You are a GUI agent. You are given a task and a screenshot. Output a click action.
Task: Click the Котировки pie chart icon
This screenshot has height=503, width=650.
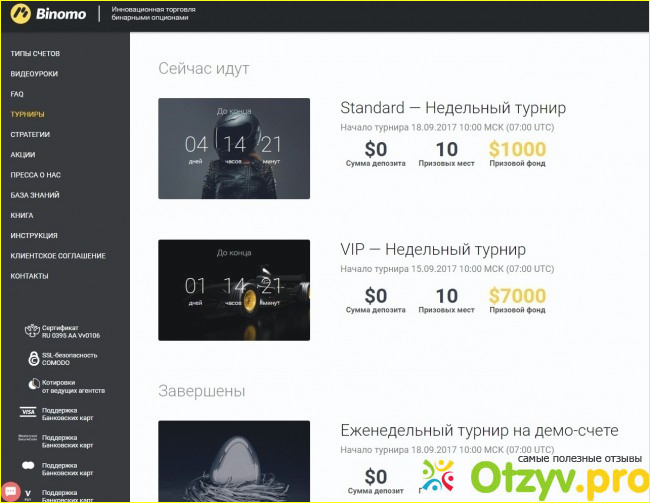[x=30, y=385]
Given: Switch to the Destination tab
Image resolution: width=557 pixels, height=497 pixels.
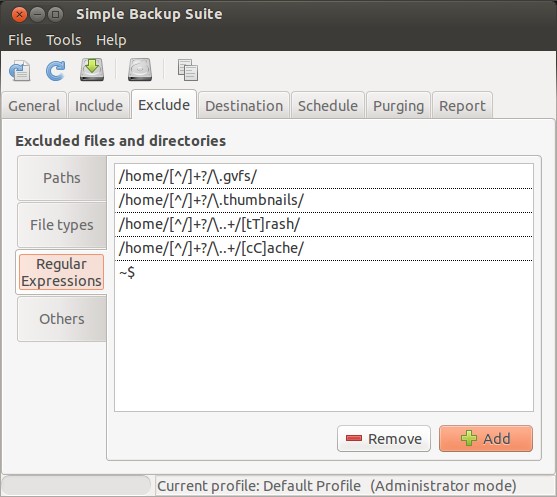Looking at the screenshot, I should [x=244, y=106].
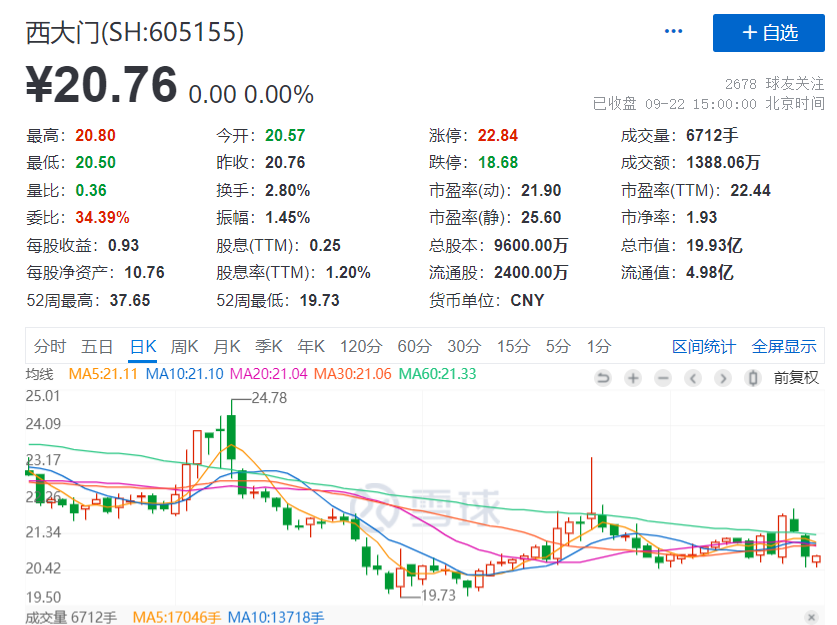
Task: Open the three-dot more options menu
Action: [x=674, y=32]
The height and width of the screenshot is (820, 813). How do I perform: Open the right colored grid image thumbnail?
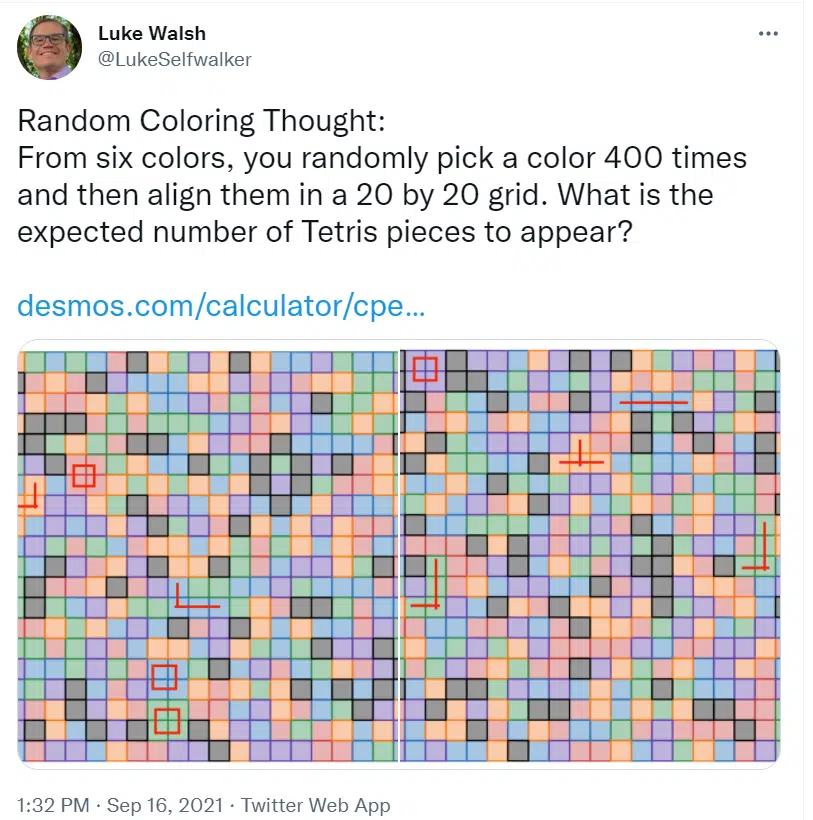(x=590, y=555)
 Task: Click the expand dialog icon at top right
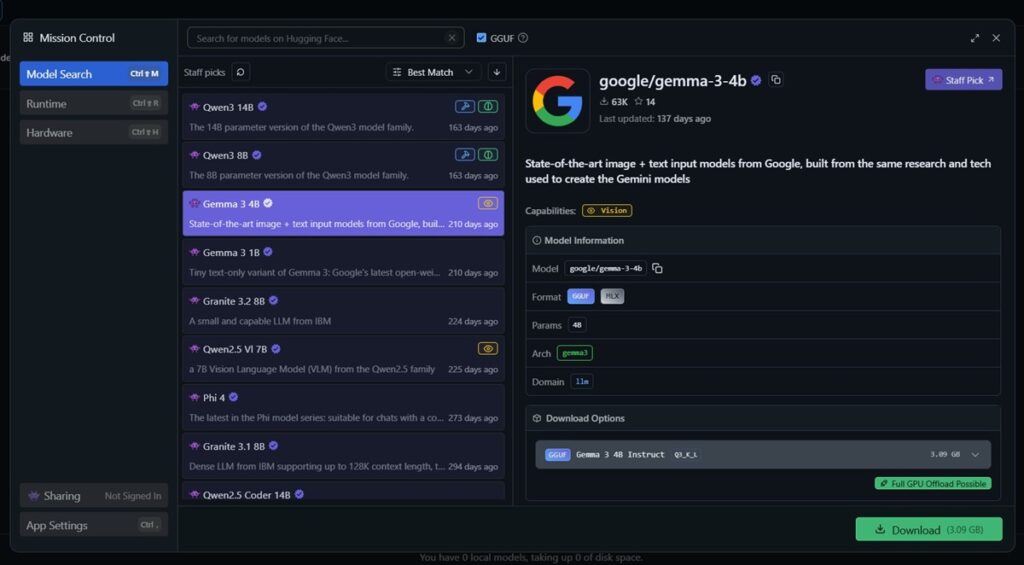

────

• _TO DO_: Begin at the line with "This screenshot has height=503, width=650." and retype exactly every line through the last one of the entries above, both included, and nothing more; pictures stay out.

• _TASK RESULT_:
This screenshot has height=503, width=650.
[x=30, y=385]
Given: Switch to the Destination tab
Image resolution: width=557 pixels, height=497 pixels.
Looking at the screenshot, I should [x=244, y=106].
Task: Open the three-dot more options menu
Action: [x=674, y=32]
The height and width of the screenshot is (820, 813). How do I perform: Open the right colored grid image thumbnail?
(x=590, y=555)
 Task: Click the expand dialog icon at top right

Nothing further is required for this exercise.